Hacker News new | ask | show | jobs
by Skalman 4001 days ago
It's an encoding that isn't good at anything: it's neither ASCII-compatible (like UTF-8), nor fixed-length (like UTF-32), but because most characters require only 2 bytes, developers frequently assume that none require more, leading to bugs when a character eventually is represented by 4 bytes.
3 comments

> fixed-length (like UTF-32),

Utf-32 is only fixed length if you don't care about diacritics, variation selectors, RTL languages, and others. Unicode is not one code point or one char/wchar/uint32 per glyph.

You've changed topic from code points to grapheme clusters. Rust's character/string support is strictly for code points (the documentation is fairly clear about the distinction).

Few string libraries actually deal with grapheme clusters as the native underlying representation (Swift being a notable exception).

The broader point I'm making is that unicode is hard and attempts to simplify it by choosing a different encoding (i.e. switching to utf-32 to save yourself from all problems) are a bit misguided.
My life is a lie.
UTF-32 is not good for anything either, easy access to codepoints is just as useless as access to UTF-8 bytes. Any meaningful operation on text (even counting number of characters) requires parsing grapheme clusters, which have variable length regardless of what encoding is used.
I don't know much about Rust and Rust library, so I have a question: what if I what to develop Windows only software in Rust, will I need to convert back and forth between UTF-16 and UTF-8 (or whatever Rust uses in other parts of the library)?
Yes.

The Rust std library had to pick a string encoding, and it picked UTF-8 (which is really the best Unicode encoding). The String type is platform neutral and always UTF-8.
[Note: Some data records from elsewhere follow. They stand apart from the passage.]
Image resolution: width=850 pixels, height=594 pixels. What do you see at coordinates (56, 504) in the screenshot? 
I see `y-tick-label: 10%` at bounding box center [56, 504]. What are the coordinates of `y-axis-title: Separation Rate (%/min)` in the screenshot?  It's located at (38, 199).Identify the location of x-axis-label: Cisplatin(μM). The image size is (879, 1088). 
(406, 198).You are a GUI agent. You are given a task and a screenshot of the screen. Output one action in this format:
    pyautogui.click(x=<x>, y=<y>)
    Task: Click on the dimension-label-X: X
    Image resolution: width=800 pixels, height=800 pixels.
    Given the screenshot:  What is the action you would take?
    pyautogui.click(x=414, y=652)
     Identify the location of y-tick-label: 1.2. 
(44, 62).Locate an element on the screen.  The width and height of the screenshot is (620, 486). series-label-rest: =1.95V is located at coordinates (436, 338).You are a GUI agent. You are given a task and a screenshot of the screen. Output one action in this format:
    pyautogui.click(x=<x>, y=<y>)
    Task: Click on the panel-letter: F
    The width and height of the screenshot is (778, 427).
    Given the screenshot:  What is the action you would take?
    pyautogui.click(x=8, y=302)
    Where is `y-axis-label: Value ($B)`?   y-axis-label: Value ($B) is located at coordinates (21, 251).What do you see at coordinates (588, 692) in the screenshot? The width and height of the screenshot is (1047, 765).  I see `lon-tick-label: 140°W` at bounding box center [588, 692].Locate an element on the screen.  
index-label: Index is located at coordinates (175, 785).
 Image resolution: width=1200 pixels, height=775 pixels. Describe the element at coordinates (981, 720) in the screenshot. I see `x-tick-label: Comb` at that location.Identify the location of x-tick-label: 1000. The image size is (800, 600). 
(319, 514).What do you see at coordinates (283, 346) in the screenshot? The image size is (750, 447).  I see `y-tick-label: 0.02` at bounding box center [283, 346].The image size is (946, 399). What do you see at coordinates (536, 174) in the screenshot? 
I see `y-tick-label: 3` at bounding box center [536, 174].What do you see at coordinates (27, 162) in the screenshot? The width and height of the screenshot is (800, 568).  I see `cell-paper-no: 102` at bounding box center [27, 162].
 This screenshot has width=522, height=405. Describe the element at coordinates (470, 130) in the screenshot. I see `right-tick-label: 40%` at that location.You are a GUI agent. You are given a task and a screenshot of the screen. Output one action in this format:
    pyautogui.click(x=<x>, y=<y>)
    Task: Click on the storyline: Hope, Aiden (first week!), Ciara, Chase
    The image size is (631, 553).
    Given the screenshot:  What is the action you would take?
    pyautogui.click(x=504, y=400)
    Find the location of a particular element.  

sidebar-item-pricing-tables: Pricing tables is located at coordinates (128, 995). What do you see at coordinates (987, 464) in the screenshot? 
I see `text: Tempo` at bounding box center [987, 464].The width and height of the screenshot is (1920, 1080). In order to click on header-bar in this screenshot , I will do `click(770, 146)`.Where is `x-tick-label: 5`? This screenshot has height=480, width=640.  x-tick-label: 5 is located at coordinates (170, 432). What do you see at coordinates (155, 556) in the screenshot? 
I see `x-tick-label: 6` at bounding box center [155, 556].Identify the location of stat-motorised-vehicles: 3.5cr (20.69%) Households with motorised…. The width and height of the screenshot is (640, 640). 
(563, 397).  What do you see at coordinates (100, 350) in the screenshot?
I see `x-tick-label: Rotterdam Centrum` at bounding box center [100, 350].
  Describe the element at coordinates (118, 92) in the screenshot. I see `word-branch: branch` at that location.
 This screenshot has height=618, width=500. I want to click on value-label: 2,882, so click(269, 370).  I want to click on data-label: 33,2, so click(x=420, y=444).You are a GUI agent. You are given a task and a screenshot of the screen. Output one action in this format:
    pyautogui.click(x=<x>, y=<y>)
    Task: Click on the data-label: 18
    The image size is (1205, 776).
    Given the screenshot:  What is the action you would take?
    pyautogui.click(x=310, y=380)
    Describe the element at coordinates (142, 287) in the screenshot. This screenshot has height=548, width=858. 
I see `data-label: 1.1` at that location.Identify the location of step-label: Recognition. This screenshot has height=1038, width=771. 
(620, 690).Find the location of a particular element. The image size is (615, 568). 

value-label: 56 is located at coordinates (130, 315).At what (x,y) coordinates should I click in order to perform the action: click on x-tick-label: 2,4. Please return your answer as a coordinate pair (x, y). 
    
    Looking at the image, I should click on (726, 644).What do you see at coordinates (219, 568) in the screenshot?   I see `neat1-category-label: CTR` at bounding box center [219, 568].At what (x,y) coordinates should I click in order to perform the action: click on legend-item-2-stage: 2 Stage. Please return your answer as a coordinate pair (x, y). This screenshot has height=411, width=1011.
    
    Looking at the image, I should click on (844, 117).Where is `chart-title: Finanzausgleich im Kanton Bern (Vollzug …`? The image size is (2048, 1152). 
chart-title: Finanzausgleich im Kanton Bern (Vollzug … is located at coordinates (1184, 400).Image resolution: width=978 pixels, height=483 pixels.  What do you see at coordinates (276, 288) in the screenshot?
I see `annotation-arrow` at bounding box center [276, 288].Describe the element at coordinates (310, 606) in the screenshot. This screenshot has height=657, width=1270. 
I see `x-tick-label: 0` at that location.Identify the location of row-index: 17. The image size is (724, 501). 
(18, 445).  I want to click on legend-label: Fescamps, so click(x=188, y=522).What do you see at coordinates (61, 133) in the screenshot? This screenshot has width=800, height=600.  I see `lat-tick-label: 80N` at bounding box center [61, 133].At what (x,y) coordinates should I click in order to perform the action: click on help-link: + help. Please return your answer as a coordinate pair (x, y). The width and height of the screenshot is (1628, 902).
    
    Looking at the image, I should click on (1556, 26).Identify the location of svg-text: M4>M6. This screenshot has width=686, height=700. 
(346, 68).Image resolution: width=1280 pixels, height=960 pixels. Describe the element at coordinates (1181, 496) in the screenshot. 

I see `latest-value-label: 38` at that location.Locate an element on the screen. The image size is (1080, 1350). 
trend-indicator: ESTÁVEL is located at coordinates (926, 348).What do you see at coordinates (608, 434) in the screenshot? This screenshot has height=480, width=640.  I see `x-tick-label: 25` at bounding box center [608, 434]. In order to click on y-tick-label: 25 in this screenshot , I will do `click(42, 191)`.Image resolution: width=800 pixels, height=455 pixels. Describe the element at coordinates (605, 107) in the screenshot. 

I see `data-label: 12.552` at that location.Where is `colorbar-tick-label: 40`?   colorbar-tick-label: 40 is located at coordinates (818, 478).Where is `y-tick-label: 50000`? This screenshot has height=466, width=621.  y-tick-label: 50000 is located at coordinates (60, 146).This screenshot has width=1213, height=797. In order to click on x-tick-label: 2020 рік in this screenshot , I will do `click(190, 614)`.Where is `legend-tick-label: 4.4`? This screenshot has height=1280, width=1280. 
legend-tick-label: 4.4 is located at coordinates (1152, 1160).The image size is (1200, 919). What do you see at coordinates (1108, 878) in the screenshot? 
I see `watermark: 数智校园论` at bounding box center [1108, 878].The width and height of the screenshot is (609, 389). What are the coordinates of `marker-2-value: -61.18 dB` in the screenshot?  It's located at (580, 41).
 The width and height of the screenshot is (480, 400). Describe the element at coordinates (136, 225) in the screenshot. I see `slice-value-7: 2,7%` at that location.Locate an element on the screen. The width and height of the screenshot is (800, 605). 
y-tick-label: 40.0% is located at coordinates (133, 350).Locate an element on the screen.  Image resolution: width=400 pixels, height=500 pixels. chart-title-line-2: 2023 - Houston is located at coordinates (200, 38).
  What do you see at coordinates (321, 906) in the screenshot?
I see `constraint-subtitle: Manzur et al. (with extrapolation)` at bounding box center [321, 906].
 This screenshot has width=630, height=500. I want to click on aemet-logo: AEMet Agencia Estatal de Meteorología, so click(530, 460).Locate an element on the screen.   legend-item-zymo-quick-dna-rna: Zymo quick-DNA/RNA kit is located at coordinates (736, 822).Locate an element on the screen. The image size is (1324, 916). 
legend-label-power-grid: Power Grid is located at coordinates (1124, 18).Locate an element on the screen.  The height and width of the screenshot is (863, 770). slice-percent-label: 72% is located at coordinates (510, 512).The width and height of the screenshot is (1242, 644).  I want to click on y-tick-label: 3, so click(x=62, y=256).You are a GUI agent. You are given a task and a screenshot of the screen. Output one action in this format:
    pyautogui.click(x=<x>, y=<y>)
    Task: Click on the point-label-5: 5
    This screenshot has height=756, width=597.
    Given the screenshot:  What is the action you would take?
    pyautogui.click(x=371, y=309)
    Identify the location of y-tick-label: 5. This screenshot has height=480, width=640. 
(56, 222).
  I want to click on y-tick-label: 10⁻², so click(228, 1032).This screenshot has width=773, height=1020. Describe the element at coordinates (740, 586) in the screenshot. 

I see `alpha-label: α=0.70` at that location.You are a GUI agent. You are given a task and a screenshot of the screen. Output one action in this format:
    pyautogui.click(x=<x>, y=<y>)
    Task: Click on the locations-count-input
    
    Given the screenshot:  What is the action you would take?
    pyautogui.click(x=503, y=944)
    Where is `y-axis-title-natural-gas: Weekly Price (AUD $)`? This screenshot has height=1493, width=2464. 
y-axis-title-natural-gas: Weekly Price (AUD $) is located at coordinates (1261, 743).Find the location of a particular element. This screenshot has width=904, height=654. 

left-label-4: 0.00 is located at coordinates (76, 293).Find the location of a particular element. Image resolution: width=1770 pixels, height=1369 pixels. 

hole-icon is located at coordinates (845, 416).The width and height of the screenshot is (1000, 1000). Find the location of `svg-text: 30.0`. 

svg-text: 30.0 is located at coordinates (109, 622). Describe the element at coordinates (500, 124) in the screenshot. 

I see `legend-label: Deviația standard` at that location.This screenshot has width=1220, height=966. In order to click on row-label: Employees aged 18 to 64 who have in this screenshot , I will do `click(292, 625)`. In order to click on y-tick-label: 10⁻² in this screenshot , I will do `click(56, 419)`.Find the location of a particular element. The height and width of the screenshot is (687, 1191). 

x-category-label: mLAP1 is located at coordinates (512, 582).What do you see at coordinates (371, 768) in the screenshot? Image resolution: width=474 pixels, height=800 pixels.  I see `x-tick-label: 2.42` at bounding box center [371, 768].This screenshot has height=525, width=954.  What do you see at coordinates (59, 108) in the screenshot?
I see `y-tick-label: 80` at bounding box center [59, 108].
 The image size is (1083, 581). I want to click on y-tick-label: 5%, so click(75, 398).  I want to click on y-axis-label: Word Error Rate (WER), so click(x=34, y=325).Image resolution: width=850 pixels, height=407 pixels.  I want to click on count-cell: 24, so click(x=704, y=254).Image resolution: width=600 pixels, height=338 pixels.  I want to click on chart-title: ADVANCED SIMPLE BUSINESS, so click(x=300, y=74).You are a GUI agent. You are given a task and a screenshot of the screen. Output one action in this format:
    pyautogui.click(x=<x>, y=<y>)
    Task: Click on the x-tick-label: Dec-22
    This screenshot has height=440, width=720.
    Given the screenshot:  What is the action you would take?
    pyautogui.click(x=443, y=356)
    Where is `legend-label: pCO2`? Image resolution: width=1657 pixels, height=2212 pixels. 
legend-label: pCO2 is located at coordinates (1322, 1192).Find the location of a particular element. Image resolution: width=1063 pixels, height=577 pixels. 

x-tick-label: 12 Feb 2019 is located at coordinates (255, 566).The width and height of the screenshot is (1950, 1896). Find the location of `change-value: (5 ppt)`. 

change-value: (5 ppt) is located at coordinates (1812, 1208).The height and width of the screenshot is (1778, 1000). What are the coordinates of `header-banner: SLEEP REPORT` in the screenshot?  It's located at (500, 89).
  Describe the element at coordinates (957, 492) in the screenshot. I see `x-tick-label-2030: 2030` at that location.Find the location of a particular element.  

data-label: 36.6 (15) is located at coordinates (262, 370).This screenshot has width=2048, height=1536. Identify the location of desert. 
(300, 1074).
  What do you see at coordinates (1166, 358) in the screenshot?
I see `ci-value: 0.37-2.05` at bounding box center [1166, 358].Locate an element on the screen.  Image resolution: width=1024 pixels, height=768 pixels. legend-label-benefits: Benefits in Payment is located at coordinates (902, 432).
However, it does provide an OsString type, which on windows is UTF-16. Maybe there is a library - and if not, one could be written - targeting Windows only, and implementing stronger UTF-16 string processing on the OsString type.

EDIT: To be clear, Rust's trait system makes this very easy to do. You just define all the methods you want OsString to have in a trait WindowsString, and implement it for OsString, even though OsString is a std library type. One of the great things about Rust is that its trivial to use the std library as shared "pivot" which various third party libraries extend according to your use case.

I believe Rust uses WTF-8 as an intermediate format for windowsy things (cheaper), but I'm not sure.
What is... oh... UTF-16, the gift that keeps on giving... this is, at the same time, utterly hilarious and horribly depressing:

https://simonsapin.github.io/wtf-8/

But there is actually prior art here - Java's contribution to perverse Unicode encodings is called "Modified UTF-8" and encodes every UTF-16 surrogate code unit separately.

http://docs.oracle.com/javase/6/docs/api/java/io/DataInput.h...

We have an http://doc.rust-lang.org/stable/std/ffi/struct.OsString.html to abstract over a native string in whatever encoding your platform has. Generally, things that interact with the OS use these, and they can convert to a UTF-8 String.
Suppose I'm on Linux, but I want to interact with Windows stuff. (CIFS protocol, NTFS on-disk format, disassembler for Windows executables, Wine-like program, cross-compiler, etc.)

I'll be wanting UTF-16 support. Going the other way matters too; if I'm on Windows I may need UCS-32 support.

Sure. That's not a problem. You can write any kind of string type you want, as a library, and convert between them. One of the nice things about Rust is that it's low-level enough that almost everything is a library anyway, so the language won't get in your way if you need SomeNicheString.
Since the full bullet point was “UTF-16 or UCS-2 support anywhere outside windows API compatibility routines” I'm assuming you'd get UTF-8 out of any high-level interface.